I tried to make the most out of the experience and secretly enjoy the balance exercises by pretending I was slacklining. Throughout this impromptu Decathlon of sobriety tests (which, for the record, I believe I can log as "training" on the officer continually rebuffed my offers to take a Breathalyzer test. Finally after running out of 'events', the officer--who was quite nice the entire time--relented and gave me my very first Breathalyzer. I studied her countenance closely as she read the results, knowing she would be disappointed. "OK, you're fine..." She went on to give me directions to the campsite as well as some inside scoop on the best place to park for the next morning's (are you ready for this?) hot air balloon competition.

We eagerly rose before the sun the next morning to catch the Steamboat Springs Balloon Rodeo. Witnessing dozens of balloons carefully inflate, launch, and then carefully descend a and maneuver a brief touch-and-go on a target in an adjacent pond kept our attention. An over-caffeinated, wise-cracking emcee who must have been a last-second replacement gave the event an awkwardly surreal texture as the sun rose into the sky along with the colorful balloons.

My first painful disillusionment of the day (of many balloon-related disappointment daggers) was the realization that no lasso-ing of balloons was to occur. Nope. Not today. Even worse, I found out the hard way there would not be any furiously bucking bulls impaling the sweet and innocent balloons or baskets. In fact, the "Rodeo" misnomer must have been some sort of cruel joke of an ironic reverse euphemism, like naming a Yorkshire terrier "Bonecrusher". Duped by the bait-and-switch again. I won't get fooled again!

Balloon Rodeo: FAIL.

We left shocked and disappointed--embarassed almost--that even after the cancellation of balloon-lassoing and balloon bullfights, the glib balloon pilot curmudgeons chose to twist the dagger by:

A) Apparently disallowing any basket-anchored Bungee Jumping or Ballooon-to-Balloon jumping of any kind.
B) Obviously preventing passengers from Cannonball-diving into the water from their balloon as it hovered over the pond;
C) Astonishingly, forgetting to Drop water ballloons or other objects such as pumpkin pies or fake plastic frogs onto the crowd;
D) Pathetically chickening out on the much-anticipated Buzzing of the tower a la Maverick in Top Gun.

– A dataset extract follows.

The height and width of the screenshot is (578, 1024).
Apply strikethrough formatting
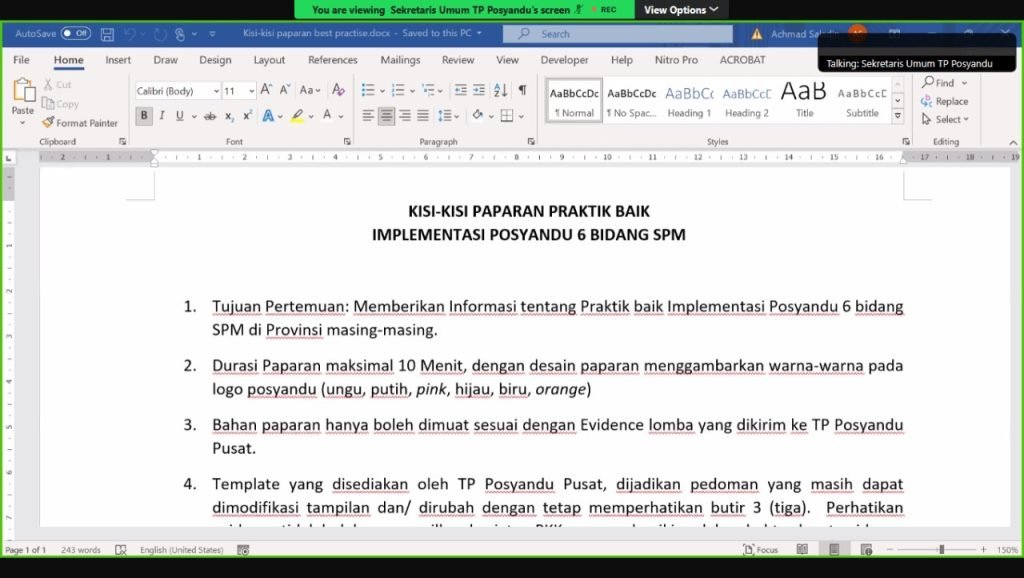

All of the above seemed like painfully obvious stunts that I had reasonably assumed I paid for with my 10 dollar admission.

What the hell, Scrooge?

Isn't the WHOLE POINT of flying a hot air balloon to drop splatter-able objects on unsuspecting pedestrians
below? Hello?

My dreams: Crushed.

Deflated, after the anti-climatic balloon let-down we stopped at Strawberry Park Natural Hot Springs for a hilly trail run and a dip in both the hot springs and cold river. Hear me now and believe me later, girlymen: those springs are H.O.T., and the river is COLD. The funky interlude was timed perfectly to precede the next leg in our weekend journey.

Benefitting from our pre-dawn early start, we skipped town early enough and rallied the 100 miles over to Breckenridge to continue the weekend's "Singletrack Safari" on the last half of the Breckenridge 100 course. Little did I know what hypothermic misery was in store...

To be continued...

Tuesday, July 6, 2010

Salida-Leadville-Breckenridge Weekend

On Saturday I packed up my new (to me) Tacoma with mountain bikes, running shoes and camping gear and headed out to the whitewater and singletrack mecca of Salida. There we met up with fellow Boulder athletes Jeremy Rodgers and his girfriend Heather Prentice. We camped on the Arkansas river under a clear night sky and shooting stars after watching kayakers work/get worked in the whitewater park. The next morning we loaded up the bikes into Jeremy's ridiculously pimped-out Mercedes Sprinter van and drove out to the Monarch Crest Traihead. Monarch Crest has been called one of the top 5 mountain bike rides in the United States. Believe me, it's absolutely true.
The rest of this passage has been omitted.